Tuesday, 12 January 2010

Warm room

Ladies and gentlemen, I present the “warm room” sign.

Last month I saw a woman in her sixties who had come for her annual hypertension review. As she walked in she mentioned that my room was cooler than the waiting room, and said “that's nice”. I didn't think anything of it at first, but while checking her blood pressure I noticed that her heart was beating rapidly and her pulse was 108. This was particularly unusual because one of her drugs was a beta-blocker which would tend to slow the heart. I was starting to suspect that she might have an over-active thyroid, and in response to my questions she told me that she had noticed her hands trembling a little and had lost a little weight. I sent off blood tests which duly confirmed that she has hyperthyroidism.

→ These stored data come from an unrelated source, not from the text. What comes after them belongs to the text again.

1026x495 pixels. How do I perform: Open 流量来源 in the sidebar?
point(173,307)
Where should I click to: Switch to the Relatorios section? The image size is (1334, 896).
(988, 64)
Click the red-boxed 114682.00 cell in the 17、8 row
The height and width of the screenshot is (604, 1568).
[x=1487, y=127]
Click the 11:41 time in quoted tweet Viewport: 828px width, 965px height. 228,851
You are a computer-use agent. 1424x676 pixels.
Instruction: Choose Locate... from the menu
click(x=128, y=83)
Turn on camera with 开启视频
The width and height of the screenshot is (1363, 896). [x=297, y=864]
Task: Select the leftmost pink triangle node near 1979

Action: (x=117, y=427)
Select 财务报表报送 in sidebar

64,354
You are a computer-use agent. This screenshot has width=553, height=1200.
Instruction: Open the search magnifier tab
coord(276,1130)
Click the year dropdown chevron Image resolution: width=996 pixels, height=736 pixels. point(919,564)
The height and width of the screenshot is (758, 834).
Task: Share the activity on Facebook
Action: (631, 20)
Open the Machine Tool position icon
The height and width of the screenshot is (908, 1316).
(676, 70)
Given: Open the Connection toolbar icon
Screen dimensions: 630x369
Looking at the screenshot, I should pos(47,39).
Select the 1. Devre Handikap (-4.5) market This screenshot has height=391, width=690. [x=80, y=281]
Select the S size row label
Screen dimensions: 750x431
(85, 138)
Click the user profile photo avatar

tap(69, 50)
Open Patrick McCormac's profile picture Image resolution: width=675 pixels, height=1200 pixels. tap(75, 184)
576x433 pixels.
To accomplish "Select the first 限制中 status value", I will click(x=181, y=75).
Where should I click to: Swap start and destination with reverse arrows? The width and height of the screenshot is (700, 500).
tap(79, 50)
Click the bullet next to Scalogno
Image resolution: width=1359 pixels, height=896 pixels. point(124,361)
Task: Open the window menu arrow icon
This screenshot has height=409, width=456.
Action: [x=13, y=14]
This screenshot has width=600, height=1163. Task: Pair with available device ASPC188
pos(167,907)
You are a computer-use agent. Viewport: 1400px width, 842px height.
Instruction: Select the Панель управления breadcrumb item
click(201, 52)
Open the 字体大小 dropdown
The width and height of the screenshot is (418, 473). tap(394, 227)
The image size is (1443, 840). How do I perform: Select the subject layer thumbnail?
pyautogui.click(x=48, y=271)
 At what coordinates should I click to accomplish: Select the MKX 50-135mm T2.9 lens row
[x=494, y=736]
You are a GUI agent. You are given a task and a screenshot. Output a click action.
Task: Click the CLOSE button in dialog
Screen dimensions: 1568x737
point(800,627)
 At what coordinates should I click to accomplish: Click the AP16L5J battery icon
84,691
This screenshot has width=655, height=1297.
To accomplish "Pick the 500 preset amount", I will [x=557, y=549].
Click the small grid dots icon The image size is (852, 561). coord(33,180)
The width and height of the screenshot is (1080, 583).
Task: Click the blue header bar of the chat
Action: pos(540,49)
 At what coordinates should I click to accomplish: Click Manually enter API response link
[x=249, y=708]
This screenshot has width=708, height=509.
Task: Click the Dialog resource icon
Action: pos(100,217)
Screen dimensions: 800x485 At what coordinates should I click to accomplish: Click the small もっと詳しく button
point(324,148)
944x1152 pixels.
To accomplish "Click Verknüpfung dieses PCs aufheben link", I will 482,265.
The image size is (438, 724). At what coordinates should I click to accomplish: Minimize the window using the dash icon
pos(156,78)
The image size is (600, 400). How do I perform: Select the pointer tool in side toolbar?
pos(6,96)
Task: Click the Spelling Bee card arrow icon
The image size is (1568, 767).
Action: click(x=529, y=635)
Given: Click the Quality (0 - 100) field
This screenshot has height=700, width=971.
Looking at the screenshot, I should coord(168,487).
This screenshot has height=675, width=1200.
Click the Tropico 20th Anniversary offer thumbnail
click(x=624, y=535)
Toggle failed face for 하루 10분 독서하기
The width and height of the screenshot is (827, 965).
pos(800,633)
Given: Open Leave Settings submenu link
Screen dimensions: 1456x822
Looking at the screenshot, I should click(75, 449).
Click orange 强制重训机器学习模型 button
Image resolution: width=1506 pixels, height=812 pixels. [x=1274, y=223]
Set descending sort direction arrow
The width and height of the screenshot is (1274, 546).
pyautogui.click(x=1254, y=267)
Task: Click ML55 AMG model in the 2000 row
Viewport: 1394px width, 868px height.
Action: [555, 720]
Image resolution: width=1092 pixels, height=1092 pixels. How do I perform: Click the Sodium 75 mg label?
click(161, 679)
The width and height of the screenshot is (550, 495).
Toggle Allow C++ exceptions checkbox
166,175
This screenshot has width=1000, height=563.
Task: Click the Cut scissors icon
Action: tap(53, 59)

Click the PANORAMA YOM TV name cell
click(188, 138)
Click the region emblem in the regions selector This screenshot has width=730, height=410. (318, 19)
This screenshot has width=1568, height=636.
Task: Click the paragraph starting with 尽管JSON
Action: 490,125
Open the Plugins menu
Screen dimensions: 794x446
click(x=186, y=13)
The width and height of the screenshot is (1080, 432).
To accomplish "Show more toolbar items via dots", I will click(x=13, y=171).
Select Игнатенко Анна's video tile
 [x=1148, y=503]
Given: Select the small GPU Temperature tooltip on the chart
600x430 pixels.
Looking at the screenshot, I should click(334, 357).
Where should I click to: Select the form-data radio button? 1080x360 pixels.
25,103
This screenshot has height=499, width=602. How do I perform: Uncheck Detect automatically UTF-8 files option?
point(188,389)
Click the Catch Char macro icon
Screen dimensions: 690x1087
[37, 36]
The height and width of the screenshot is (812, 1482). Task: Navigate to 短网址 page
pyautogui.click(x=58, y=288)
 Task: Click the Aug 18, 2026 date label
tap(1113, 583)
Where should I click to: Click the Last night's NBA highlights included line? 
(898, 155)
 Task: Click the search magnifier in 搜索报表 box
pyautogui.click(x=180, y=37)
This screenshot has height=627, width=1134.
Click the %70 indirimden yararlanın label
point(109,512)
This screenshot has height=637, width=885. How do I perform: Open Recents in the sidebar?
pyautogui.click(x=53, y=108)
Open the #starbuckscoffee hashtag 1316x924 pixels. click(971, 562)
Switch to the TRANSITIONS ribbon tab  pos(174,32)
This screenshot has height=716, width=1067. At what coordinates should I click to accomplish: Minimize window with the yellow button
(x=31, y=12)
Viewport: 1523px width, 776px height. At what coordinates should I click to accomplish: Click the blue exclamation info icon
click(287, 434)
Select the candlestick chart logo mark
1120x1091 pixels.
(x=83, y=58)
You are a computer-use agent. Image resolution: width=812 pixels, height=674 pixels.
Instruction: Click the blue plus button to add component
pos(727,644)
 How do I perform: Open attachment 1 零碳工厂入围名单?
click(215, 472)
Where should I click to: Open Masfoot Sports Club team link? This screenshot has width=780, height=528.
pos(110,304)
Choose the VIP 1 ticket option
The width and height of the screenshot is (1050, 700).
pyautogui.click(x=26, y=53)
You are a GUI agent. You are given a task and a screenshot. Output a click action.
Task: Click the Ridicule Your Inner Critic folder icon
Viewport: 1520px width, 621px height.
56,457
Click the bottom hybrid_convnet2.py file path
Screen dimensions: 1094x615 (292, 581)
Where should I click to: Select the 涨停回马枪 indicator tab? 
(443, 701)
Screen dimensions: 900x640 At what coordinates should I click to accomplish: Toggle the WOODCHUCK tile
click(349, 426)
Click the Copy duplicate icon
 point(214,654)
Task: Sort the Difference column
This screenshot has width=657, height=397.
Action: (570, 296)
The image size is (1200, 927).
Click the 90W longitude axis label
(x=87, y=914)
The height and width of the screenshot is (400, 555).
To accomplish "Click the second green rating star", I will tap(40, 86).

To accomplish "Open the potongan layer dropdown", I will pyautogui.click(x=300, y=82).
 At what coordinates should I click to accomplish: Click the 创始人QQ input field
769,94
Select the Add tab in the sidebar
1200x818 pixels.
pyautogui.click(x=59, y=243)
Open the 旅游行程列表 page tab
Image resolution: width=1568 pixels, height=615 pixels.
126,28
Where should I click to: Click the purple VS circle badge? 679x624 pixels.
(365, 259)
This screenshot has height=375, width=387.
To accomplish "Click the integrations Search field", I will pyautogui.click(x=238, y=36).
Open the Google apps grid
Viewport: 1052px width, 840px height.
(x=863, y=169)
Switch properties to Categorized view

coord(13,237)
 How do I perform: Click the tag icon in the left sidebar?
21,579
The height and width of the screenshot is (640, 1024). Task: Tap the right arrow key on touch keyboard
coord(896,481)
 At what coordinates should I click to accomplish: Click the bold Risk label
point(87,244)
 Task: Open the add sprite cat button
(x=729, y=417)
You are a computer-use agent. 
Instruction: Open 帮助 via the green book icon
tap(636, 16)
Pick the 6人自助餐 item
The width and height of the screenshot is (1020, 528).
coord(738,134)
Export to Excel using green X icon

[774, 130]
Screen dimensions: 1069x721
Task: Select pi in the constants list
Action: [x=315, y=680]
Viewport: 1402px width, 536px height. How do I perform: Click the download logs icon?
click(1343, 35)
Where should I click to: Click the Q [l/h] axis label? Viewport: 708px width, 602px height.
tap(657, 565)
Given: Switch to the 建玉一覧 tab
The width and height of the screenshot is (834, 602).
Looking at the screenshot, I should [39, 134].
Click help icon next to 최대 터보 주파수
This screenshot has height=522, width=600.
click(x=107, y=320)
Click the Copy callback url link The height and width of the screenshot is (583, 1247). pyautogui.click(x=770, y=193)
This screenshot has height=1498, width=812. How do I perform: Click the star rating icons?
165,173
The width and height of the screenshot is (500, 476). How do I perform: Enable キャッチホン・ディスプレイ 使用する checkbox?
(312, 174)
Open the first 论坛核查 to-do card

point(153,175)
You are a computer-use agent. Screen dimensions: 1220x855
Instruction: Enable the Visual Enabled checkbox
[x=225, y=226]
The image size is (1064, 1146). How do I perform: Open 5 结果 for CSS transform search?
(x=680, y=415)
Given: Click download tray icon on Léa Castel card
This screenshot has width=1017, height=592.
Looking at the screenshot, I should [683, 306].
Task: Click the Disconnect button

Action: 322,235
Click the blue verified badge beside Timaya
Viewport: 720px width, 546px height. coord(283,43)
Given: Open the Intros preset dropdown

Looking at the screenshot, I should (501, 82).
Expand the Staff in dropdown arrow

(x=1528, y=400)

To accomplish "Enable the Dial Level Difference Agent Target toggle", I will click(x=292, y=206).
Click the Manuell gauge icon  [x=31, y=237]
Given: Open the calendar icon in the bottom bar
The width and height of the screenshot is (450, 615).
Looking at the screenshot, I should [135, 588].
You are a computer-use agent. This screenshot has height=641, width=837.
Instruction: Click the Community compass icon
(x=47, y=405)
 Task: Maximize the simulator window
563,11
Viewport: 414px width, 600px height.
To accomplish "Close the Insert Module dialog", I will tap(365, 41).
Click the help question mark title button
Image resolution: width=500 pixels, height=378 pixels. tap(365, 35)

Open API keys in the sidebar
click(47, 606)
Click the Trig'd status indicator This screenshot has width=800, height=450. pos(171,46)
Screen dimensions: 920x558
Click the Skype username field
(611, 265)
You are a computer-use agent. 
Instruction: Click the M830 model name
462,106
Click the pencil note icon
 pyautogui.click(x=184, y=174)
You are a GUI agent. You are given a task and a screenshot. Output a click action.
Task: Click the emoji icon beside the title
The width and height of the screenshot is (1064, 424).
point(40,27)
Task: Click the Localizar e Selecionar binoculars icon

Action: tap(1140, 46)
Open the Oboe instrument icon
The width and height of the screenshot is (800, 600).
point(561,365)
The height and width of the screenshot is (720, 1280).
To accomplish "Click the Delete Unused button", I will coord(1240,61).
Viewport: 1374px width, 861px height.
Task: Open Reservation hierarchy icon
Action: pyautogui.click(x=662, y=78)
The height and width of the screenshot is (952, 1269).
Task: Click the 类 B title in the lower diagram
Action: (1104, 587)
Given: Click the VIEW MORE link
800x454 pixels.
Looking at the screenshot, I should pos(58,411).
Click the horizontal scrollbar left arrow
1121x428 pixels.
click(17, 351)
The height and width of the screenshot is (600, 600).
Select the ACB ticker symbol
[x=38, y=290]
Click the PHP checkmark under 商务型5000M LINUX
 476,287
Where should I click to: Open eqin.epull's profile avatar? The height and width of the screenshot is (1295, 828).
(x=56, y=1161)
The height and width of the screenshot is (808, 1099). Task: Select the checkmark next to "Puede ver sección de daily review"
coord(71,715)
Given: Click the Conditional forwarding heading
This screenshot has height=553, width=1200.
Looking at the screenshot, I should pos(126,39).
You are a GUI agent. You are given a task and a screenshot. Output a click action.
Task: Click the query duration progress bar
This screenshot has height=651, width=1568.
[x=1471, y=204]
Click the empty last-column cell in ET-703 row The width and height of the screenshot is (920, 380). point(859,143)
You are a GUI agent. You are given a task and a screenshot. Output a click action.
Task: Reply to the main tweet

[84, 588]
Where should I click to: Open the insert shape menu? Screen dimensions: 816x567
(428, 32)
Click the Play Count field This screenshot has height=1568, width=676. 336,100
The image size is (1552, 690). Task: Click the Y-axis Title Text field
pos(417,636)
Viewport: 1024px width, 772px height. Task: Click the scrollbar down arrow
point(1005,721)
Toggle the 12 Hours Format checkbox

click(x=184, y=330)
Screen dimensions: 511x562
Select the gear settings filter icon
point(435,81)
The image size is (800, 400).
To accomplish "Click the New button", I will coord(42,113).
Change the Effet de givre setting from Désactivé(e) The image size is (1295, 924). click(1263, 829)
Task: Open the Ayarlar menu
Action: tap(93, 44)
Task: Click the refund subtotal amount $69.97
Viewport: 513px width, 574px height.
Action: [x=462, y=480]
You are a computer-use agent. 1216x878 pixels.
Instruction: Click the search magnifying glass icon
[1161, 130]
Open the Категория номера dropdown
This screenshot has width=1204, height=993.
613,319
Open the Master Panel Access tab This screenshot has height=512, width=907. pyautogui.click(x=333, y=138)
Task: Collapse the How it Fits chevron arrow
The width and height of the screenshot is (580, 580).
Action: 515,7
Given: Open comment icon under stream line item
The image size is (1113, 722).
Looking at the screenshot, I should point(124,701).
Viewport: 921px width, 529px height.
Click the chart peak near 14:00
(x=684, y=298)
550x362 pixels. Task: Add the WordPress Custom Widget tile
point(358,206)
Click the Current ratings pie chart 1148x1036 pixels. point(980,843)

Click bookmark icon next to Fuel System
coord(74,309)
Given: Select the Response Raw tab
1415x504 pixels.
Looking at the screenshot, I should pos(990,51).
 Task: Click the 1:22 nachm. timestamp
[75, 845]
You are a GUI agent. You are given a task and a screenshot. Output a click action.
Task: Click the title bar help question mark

A little later in the month I saw a woman in her fifties who complained mainly of aching shoulders, but had also lost some weight. She also mentioned that my consulting room was too hot. When I examined her I found her pulse was slightly raised at 92 and she also had a slight tremor. Blood tests have now confirmed that she also has hyperthyroidism, though not as severe as that of the first woman.

I like my room to be comfortably warm, not too hot and not too cold, and go to some trouble to make it so. Patients who complain about the temperature may therefore have a problem with their thyroid. It's certainly worth considering.

Saturday, 9 January 2010


Yesterday I visited two patients around the age of 90 who both spoke to me of being ready for death. They were not suffering unbearably, but their faculties were failing and they were finding their lives irksome. On returning home I read a book review in the BMJ discussing death, which suggests that we need to accept it in order to live a fully human life. Somehow it gives life its worth - for immortality would be intolerable. And I am currently reading a theological book which describes how one of the purposes of religion is to let us step outside our mundane existence and come to terms with suffering and death. As I am now nearer the end of my life than the beginning, I wonder whether part of my value to patients is to present and interpret this sort of truth to them. I certainly feel that this is a more worthwhile use of my time than doing bean-counting audits.

One of those two patients was a charming and courteous Welsh gentleman living in a residential home. I found it a joy to talk to him, and as I left I said "you're the nicest Welshman I know". "You don't know very many" he replied.